TOKYO (Reuters) – Japan’s economic growth in the second quarter is expected to be revised up due to an acceleration in capital expenditure, a Reuters poll showed on Friday, suggesting the economy remains on a firm footing.

The world’s third-largest economy is forecast to have grown an annualised 2.6 percent in April-June, up from the preliminary 1.9 percent announced last month, the poll of 18 economists showed.

“I expect an upgrade, which will reflect the fact that capital expenditure is doing extremely well,” said Yoshiki Shinke, chief economist at Dai-ichi Life Research Institute.

Japanese companies have been steadily increasing business investment to cope with labour shortages stemming from a shrinking population.
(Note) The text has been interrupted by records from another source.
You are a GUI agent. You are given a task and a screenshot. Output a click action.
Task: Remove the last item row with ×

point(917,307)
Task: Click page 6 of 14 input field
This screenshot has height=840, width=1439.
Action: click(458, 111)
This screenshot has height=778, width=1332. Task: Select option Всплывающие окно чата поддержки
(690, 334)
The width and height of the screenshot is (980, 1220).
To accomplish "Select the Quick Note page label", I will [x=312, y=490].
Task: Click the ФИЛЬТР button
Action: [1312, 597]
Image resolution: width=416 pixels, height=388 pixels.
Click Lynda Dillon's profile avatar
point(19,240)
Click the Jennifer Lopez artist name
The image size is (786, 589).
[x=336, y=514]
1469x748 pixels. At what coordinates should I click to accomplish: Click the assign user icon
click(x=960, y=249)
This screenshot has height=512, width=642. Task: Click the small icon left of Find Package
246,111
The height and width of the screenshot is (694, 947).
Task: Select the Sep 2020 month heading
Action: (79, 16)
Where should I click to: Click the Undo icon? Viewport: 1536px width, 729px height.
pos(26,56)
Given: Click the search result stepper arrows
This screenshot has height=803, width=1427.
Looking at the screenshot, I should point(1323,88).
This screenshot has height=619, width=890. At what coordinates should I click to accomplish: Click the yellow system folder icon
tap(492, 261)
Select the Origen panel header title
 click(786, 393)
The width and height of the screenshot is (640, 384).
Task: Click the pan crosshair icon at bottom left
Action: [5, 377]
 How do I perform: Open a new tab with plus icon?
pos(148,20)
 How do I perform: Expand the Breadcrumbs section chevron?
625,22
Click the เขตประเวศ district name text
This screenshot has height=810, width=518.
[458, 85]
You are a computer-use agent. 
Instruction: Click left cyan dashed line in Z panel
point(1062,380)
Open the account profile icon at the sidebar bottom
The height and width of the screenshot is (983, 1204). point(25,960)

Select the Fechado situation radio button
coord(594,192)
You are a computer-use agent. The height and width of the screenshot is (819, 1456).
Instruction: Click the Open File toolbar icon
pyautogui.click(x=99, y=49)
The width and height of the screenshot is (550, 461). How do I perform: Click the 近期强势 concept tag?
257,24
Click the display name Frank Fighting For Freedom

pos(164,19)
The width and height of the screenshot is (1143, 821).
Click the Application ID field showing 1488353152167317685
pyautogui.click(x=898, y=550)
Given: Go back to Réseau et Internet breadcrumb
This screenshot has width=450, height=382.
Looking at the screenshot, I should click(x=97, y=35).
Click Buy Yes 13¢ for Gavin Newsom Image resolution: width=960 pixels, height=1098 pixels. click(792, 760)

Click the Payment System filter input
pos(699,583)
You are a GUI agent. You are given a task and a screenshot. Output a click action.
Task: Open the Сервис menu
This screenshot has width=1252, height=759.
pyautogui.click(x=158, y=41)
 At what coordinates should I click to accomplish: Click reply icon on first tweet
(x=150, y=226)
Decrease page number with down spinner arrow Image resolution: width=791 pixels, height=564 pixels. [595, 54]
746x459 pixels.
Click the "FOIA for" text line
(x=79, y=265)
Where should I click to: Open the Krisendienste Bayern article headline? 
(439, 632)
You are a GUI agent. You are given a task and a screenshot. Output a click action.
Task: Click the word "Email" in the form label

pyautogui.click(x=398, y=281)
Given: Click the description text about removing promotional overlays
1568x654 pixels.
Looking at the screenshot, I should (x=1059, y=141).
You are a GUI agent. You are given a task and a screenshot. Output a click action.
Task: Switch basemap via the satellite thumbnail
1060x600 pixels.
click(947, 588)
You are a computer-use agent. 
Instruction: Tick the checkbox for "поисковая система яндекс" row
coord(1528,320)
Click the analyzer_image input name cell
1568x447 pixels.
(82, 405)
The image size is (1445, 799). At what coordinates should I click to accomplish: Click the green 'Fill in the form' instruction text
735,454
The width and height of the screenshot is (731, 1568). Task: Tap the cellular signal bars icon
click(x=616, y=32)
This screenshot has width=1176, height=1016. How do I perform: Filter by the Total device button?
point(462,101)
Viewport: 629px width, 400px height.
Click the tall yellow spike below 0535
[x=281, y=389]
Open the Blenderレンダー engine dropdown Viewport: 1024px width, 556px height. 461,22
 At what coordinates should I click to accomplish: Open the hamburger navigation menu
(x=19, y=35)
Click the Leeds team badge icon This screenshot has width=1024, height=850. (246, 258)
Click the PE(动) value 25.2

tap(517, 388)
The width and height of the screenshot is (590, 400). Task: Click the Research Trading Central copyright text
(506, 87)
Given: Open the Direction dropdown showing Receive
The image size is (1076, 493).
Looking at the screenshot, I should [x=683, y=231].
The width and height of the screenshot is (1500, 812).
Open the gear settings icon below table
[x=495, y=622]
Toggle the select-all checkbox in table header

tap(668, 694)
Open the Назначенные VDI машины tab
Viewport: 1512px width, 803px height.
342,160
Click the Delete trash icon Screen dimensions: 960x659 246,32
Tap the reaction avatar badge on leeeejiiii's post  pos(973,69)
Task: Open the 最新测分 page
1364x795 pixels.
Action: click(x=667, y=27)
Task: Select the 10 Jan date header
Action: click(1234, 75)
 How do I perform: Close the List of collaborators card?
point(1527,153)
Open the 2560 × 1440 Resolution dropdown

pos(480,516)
Many companies are purchasing new equipment and software that allow them to run factories and provide services with fewer workers, and this spending is making a positive contribution to gross domestic product.

The Cabinet Office will publish GDP data <JPGDAR=ECI> at 8:50 a.m. on Monday, Sept. 10 Japan time (2350 GMT on Sept. 9)

Machinery orders <JPMORD=ECI>, considered a leading indicator of capital expenditure, are forecast to have risen 5.7 percent in July from the previous month.

That would be a rebound from an 8.8 percent decline in June and offer further evidence that capital expenditure is gaining strength.

The Cabinet Office will publish machinery orders data at 8:50 a.m. on Thursday Sept. 13 Japan time (2350 GMT on Sept. 12)

Japan’s household spending rebounded modestly in July as higher bonus payments pushed up real wages, data last week showed, in a sign that consumer spending might pick up.

However, economists worry that trade frictions could undermine Japan’s export-oriented economy.